- WORK INSTRUCTIONS
Reproduce the items between the line containing "Task: Click the 现货黄金 symbol name" and the line containing "(x=1100, y=194)", inclusive, with no changes.

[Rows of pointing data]
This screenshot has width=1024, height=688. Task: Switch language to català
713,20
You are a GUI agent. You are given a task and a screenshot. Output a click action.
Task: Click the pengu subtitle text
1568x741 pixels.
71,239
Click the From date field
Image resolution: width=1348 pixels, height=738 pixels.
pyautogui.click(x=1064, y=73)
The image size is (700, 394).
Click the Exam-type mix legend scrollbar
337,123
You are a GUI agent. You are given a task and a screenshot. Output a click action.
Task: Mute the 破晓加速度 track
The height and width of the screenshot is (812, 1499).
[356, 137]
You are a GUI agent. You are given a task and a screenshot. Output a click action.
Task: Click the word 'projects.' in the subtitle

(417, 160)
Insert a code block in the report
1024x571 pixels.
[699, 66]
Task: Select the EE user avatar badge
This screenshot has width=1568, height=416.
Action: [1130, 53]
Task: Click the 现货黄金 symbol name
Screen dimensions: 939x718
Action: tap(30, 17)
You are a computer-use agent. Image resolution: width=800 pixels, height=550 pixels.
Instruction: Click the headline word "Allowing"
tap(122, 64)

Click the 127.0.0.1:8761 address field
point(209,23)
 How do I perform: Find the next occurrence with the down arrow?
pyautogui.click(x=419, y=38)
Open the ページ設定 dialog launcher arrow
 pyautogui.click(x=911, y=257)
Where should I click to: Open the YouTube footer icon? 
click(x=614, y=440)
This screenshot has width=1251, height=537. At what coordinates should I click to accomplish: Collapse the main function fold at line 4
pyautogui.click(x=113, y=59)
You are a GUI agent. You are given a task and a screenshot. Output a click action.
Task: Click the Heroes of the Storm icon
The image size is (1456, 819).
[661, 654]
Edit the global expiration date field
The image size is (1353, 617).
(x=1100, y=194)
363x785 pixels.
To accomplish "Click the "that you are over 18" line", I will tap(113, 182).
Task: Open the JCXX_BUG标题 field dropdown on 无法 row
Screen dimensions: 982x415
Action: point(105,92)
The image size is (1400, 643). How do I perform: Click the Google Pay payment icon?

- WORKED SOLUTION
Task: Click the 现货黄金 symbol name
Screen dimensions: 939x718
Action: tap(30, 17)
You are a computer-use agent. Image resolution: width=800 pixels, height=550 pixels.
Instruction: Click the headline word "Allowing"
tap(122, 64)

Click the 127.0.0.1:8761 address field
point(209,23)
 How do I perform: Find the next occurrence with the down arrow?
pyautogui.click(x=419, y=38)
Open the ページ設定 dialog launcher arrow
 pyautogui.click(x=911, y=257)
Where should I click to: Open the YouTube footer icon? 
click(x=614, y=440)
This screenshot has width=1251, height=537. At what coordinates should I click to accomplish: Collapse the main function fold at line 4
pyautogui.click(x=113, y=59)
You are a GUI agent. You are given a task and a screenshot. Output a click action.
Task: Click the Heroes of the Storm icon
The image size is (1456, 819).
[661, 654]
Edit the global expiration date field
The image size is (1353, 617).
(x=1100, y=194)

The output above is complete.